Soal Latihan
a - Dalam teks pilihan, siapa yang memimpin Tim Kampanye Nasional Joko Widodo-Jusuf Kalla pada Pilpres 2014?
b - Salin tanpa perubahan bagian teks pilihan yang dimulai pada "Jadi, dari pengalaman" dan berakhir pada "SBY kepada AHY.".

Kuncinya, dalam sejarah pilpres di Indonesia belum pernah ada capres atau cawapres yang sekaligus ketua tim pemenangan pemilu.

Dalam Pilpres 2014, Tim Kampanye Nasional Prabowo Subianto-Hatta Rajasa dipimpin oleh Mahfud MD. Sementara, Tim Kampanye Nasional Joko Widodo-Jusuf Kalla dinahkodai oleh Tjahjo Kumolo.

Saat menghadapi Pilpres 2009, Mayjen Purn Theo Syafei ditunjuk sebagai Ketua Tim Sukses Mega-Prabowo. Tim pemenangan Pasangan SBY-Boediono dipimpin Hatta Rajasa sebagai ketua dan Marsekal Purn Djoko Suyanto sebagai wakil ketua. Sedangkan, tim sukses JK-Wiranto dikomandoi kader senior Partai Golkar, Fahmi Idris.

SBY yang pada 2004 dicapreskan dengan berpasangan dengan JK sebagai cawapresnya pun tidak mengetuai sendiri tim pemenangan kampanyenya. Pasangan pemenang Pilpres 2004 ini menugaskan Mohammad Makruf sebagai Ketua Tim Kampanye Nasional.

Jadi, dari pengalaman pilpres-pilpres sebelumya, sangat jelas jika pengukuhan AHY sebagai Kosgama justru menunjukkan jika SBY tidak memproyeksikan putra sulungnya itu sebagai capres ataupun cawapres.

Dengan demikian bisa dikatakan, pengangkatan AHY sebagai Kosgama merupakan penikaman pertama SBY kepada AHY.

Catatan yang Disediakan
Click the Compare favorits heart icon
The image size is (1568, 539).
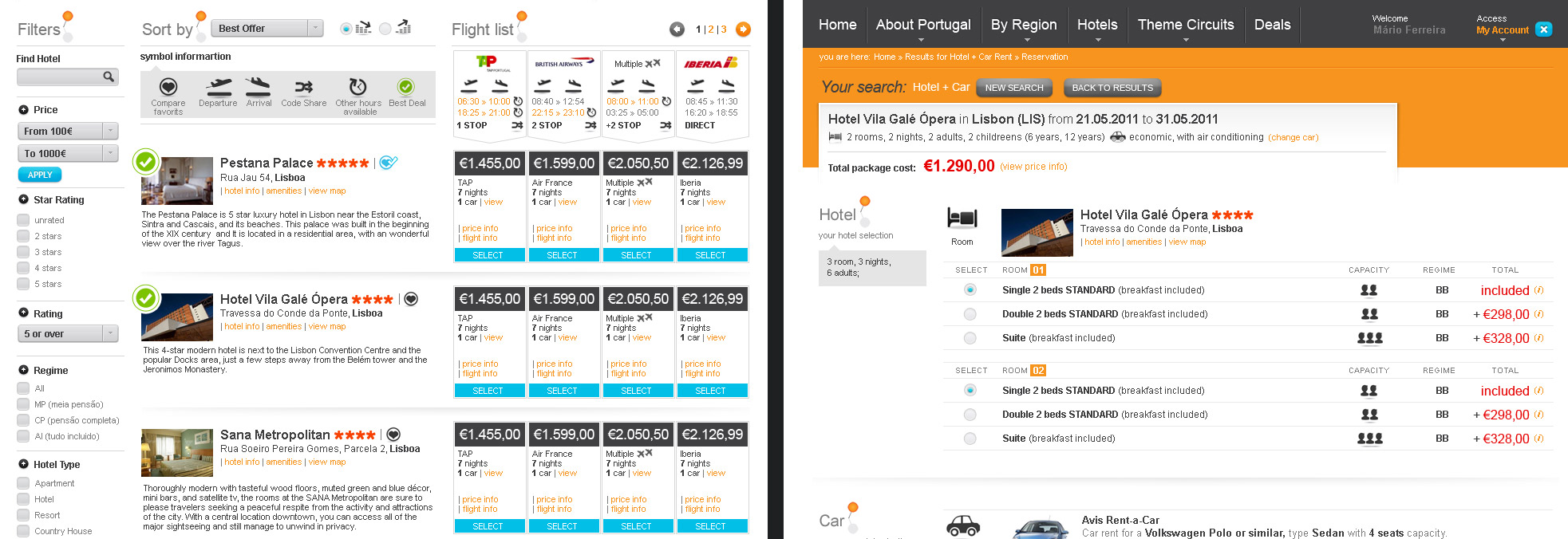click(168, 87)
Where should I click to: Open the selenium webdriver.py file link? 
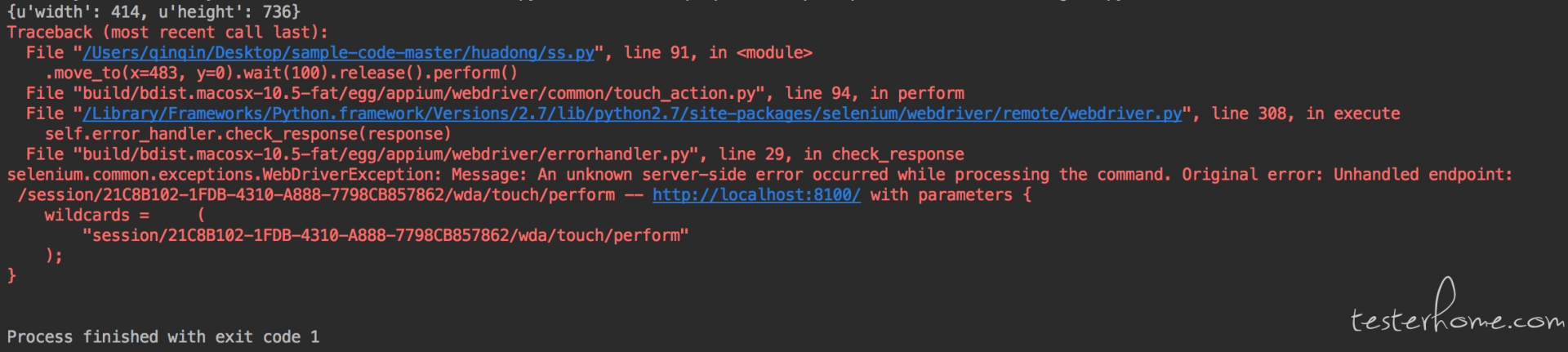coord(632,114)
...
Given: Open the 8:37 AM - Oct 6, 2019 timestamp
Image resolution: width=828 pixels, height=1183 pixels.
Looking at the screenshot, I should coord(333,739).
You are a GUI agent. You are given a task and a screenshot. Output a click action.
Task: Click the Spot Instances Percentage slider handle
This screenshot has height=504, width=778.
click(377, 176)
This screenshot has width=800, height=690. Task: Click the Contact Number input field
* * *
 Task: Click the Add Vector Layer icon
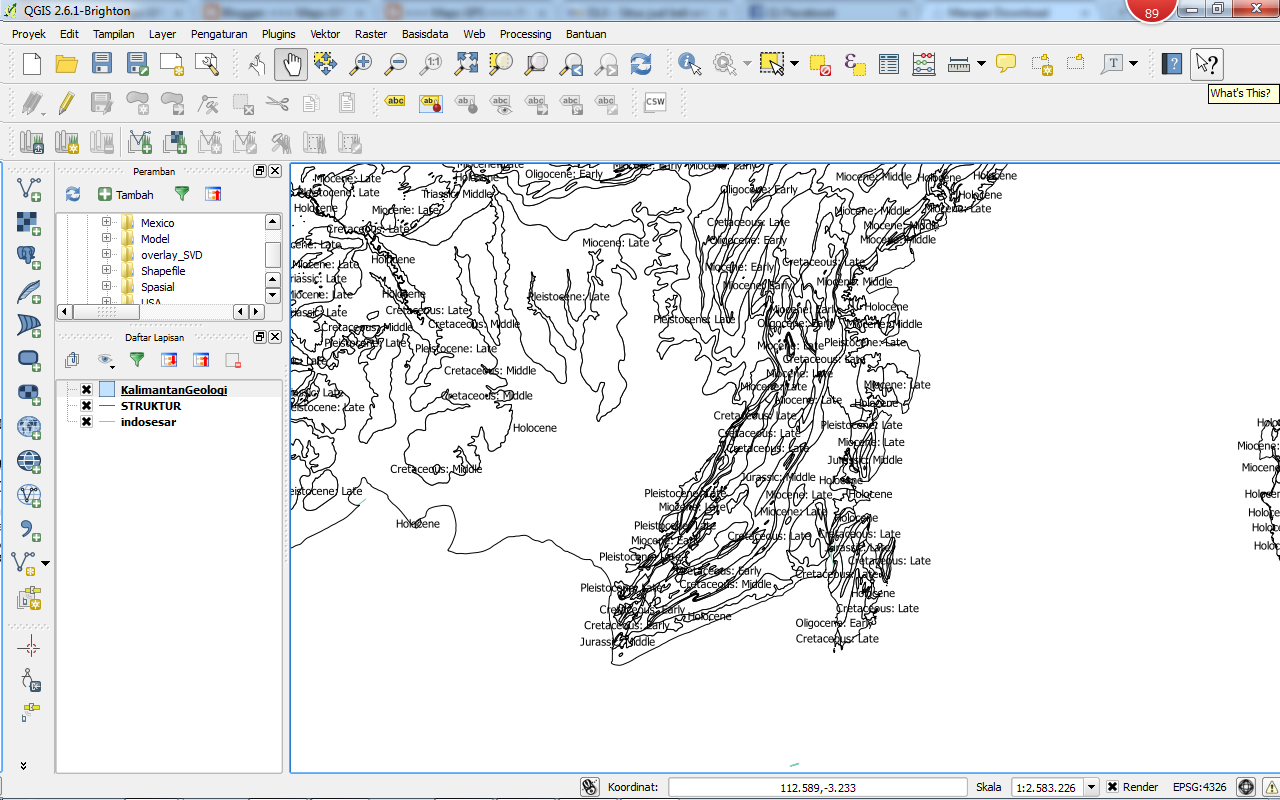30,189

Hasil Berurutan
a - Tjahjo Kumolo.

b -
Jadi, dari pengalaman pilpres-pilpres sebelumya, sangat jelas jika pengukuhan AHY sebagai Kosgama justru menunjukkan jika SBY tidak memproyeksikan putra sulungnya itu sebagai capres ataupun cawapres.

Dengan demikian bisa dikatakan, pengangkatan AHY sebagai Kosgama merupakan penikaman pertama SBY kepada AHY.